* GOAL OF THE EXERCISE
Count the lines in the items below that contain the word "Where". Give only the number.

* DATA SUPPLIED
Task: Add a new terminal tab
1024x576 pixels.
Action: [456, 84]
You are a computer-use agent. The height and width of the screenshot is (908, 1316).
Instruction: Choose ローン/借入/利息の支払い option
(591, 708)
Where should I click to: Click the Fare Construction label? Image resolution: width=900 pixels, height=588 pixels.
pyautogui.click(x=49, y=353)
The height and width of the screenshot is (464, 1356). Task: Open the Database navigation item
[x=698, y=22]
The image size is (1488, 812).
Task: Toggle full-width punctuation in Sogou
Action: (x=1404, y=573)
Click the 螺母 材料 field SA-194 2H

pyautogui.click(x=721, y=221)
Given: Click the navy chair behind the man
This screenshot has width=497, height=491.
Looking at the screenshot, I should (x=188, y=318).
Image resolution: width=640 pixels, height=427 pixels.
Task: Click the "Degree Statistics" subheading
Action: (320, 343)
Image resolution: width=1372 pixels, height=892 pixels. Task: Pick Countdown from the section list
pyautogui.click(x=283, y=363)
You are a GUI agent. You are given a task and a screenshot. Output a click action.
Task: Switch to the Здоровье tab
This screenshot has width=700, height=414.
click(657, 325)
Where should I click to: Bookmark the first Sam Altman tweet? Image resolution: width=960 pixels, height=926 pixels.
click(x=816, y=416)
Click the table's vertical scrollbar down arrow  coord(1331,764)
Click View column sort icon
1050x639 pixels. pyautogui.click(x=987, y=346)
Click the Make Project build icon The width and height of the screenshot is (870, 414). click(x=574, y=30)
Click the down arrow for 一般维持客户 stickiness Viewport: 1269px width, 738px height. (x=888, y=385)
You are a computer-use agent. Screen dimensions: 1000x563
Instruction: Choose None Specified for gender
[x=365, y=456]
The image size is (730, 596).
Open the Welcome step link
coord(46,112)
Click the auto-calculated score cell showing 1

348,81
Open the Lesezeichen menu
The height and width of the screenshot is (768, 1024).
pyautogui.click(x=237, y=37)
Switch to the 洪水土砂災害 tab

* FINISHED EXERCISE
2